Installing and deploying MongoDB databases is very very very easy. If you'd rather not mess about with configuring Mongo - despite it being an incredibly simple task - you can use the frankly fantastic hosted solution, MongoHQ, who will host your databases in a scalable, quick and efficient cloud environment. If you'd rather host yourself, I'd recommend you check out a great post over at the Agile Testing blog that talks in detail about setting up a good Mongo environment.

There's no schema to copy over or run. All you have to do is create the database you'd like to use and you're done. No SQL files or messy schemas. Mongo creates the collections and documents on the fly. It's all dynamic.

A few gotchas

There are a couple of gotchas and things to watch out for. One of the biggest things that gets a lot of people is that there aren't any autoincrement IDs. Instead, MongoDB uses a random hash string, automatically created for every document.

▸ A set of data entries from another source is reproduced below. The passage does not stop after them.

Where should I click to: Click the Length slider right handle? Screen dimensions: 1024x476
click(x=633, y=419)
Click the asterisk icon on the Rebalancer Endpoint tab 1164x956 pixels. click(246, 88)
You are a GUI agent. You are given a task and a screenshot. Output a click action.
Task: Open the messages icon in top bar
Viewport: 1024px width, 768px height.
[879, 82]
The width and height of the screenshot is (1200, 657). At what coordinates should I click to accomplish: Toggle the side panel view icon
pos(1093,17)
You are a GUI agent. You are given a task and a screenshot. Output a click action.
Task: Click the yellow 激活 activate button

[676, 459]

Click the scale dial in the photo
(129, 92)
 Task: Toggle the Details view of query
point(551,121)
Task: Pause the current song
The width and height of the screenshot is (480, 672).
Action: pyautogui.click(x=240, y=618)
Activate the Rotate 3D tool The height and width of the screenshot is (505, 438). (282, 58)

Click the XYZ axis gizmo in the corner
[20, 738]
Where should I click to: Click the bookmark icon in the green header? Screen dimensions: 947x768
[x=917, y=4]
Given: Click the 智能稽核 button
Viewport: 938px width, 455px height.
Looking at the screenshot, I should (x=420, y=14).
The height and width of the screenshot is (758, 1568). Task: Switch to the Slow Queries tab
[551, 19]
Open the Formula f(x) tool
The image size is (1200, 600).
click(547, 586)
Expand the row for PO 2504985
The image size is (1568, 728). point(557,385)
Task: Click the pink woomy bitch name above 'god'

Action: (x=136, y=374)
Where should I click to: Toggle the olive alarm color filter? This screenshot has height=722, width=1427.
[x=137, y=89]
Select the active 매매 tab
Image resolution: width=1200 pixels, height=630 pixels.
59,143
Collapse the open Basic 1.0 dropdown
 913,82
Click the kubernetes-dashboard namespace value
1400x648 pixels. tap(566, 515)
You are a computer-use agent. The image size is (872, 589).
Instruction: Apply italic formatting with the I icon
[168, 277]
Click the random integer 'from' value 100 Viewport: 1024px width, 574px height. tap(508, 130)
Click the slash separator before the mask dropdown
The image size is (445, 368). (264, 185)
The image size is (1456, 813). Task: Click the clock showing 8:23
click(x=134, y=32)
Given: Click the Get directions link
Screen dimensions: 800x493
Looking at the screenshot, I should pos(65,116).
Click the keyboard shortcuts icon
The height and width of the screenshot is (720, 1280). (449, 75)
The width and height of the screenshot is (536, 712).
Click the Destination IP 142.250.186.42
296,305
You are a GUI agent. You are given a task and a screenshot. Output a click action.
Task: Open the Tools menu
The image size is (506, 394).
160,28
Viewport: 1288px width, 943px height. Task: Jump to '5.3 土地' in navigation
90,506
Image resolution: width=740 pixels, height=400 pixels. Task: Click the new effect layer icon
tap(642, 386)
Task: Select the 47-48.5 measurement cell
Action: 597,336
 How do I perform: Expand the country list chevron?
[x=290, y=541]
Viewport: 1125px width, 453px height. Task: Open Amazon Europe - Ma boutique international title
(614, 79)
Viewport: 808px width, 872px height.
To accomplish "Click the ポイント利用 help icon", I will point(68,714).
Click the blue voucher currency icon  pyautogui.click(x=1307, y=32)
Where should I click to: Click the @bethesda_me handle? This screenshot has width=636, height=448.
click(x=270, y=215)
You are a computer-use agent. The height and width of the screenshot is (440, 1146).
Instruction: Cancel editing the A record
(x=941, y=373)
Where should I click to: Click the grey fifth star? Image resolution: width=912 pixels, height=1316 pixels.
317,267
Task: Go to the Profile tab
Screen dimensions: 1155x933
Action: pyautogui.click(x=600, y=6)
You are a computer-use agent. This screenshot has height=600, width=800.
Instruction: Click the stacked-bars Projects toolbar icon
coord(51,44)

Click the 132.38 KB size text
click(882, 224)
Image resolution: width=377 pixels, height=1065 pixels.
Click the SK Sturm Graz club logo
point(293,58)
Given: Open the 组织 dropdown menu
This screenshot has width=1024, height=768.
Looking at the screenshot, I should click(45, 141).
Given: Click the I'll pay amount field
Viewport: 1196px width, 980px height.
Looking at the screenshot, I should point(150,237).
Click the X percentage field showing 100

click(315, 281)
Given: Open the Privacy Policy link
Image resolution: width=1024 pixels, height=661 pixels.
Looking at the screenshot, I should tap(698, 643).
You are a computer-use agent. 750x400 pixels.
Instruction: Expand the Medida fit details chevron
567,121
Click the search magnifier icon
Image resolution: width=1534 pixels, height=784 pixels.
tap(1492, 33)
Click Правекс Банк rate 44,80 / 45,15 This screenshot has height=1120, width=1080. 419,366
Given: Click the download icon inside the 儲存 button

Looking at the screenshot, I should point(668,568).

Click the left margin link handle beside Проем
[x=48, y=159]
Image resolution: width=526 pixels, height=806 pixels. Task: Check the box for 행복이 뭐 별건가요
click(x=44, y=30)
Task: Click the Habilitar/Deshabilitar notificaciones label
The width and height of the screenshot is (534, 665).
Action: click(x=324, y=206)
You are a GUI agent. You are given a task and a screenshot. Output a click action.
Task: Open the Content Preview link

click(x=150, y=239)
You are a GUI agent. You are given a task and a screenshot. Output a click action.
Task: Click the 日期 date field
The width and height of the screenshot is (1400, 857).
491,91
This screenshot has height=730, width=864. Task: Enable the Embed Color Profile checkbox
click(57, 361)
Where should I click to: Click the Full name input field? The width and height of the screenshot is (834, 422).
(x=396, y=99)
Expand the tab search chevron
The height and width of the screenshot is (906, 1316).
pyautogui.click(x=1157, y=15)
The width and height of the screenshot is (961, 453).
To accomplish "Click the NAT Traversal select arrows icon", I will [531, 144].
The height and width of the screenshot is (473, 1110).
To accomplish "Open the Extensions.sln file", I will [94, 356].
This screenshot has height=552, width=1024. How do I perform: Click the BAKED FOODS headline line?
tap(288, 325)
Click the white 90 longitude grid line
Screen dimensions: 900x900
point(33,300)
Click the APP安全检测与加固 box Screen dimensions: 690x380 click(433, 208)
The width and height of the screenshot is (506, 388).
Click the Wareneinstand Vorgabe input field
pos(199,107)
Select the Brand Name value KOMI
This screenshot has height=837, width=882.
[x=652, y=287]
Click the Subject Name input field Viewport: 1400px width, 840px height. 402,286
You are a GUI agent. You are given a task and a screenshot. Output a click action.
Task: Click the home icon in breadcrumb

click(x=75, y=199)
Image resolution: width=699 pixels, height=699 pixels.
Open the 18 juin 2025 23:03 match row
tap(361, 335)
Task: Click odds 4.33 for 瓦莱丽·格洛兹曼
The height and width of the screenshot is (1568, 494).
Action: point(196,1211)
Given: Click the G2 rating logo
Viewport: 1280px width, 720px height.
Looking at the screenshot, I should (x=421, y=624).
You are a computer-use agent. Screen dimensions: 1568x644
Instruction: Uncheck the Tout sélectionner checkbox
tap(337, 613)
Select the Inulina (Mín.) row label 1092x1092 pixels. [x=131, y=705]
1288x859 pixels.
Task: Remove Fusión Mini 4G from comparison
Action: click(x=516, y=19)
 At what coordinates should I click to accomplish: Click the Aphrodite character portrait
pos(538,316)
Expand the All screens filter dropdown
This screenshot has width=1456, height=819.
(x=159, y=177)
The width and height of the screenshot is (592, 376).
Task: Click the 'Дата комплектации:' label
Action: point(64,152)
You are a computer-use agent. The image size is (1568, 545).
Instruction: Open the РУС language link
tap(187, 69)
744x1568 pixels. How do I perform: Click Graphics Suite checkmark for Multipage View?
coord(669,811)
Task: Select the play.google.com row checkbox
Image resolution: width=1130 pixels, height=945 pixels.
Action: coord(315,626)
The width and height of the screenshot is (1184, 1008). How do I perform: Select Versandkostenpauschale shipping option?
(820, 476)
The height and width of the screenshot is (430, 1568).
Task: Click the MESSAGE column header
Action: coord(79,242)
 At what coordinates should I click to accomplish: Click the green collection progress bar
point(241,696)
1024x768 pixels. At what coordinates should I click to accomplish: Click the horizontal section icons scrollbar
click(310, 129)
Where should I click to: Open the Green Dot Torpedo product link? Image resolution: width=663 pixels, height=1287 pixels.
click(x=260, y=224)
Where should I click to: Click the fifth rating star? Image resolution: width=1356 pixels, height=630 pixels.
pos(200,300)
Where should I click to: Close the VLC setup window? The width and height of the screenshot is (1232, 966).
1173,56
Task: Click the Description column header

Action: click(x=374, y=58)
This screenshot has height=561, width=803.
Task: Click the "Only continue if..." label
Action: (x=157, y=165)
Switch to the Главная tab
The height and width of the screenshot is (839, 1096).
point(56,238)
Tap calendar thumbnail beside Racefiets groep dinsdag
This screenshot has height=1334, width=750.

If you want to retain using old autoincrement IDs, you have to go about it in a slightly different way. Check out this great tutorial from Chris Shiflett on autoincrement IDs in MongoDB. Otherwise, you'll have to use the MongoIDs. I'll also mention the fact that in the PHP extension you can't just look it up as a string - it's a serialised MongoID instance.

In fact, Mongo has a number of particular serialised classes for a number of different purposes, including MongoRegex, which can be used for querying the database and, more unusually, storing regular expression patterns, and MongoDate, for DateTimes.

Join the Mongo Revolution

MongoDB is bloody lovely. It's an exciting time to be getting into NoSQL web development, and you'll find that MongoDB is the absolute best NoSQL database that provides a great mix between familiar relational syntax and the power of map/reduce, document searching, indexing and sharding.